What is the need for the concept of God?

 

This longing for freedom produces the idea of a Being, who is absolutely free. The embodiment of freedom, the Master of Nature, is what we call God. You cannot deny Him. No, because you cannot move or live without the idea of freedom. It is a fact, as much so as the other fact that you cannot apparently get over, the fact of being under nature. The whole of nature is worship of God. Wherever there is life, there is this search for freedom, and that freedom is the same as God. Mastery (of nature) alone is making us strong and if there be some being entirely free and master of nature, that being must have a perfect knowledge of nature, must be omnipresent, omniscient.

 

What is the nature of God?

 

Blessedness, eternal peace, arising from perfect freedom, is the highest concept of religion underlying all the ideas of God in Vedanta - absolutely free Existence, not bound by anything, no change, no nature, nothing that can produce a change in Him. God is still established upon His own majestic changeless Self.

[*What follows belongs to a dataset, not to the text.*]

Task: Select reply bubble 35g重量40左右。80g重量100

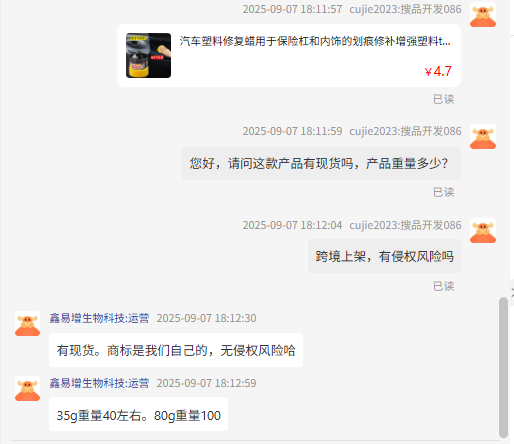Action: tap(138, 415)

You and I try to be one with Him, but mistakenly plant ourselves upon nature, upon the trifles of daily life, on money, on fame, on human love, and all these changing forms in nature which makes for bondage.

God is self evident, impersonal, omniscient, the Knower and Master of nature, the Lord of all. He is behind all worship and it is being done according to Him, whether we know it or not. That which we call evil is His worship too. This too is a part of freedom. When you are doing evil, the impulse behind is also that freedom. It may have been misguided or misled, but it was there. Freedom breathes in the throb of the universe. Such is the conception of the Lord in the Upanishads. It rises even higher, presenting to us an ideal - that we are in essence one with God.

He who gives us life is the power within us. He whose shadow is death, His shadow is immortality also. What is death? What are terrors? Do you not see the Lord's face in them? Fly from evil or terror or misery and they will follow you. Face them and they will flee. I preach a God of virtue and a God of sin in one. Take Him if you dare - that is the one way to salvation; then alone will come to us the Truth

Ultimate which comes from the idea of oneness.

 

What then is the true religion?

 

The nearer we approach the law of freedom, the more we shall come under the Lord and troubles will vanish. Let us be no more the worshippers of creeds or sects with small limited notions of God, but see Him in everything in the universe. No one is to blame for our miseries but ourselves. The nectar is there and for every man who strives to reach it. The Lord himself tells us, "Give up all these paths and struggles. Do thou take refuge in Me. I will take thee to the other shore, be not afraid." Life is infinite, one chapter of which is , "They will be done", and unless we realize all the chapters we cannot realize the whole. "Thy will be done"- every moment the traitor mind rebels against it, yet it must be said again and again; if we are to conquer the lower self."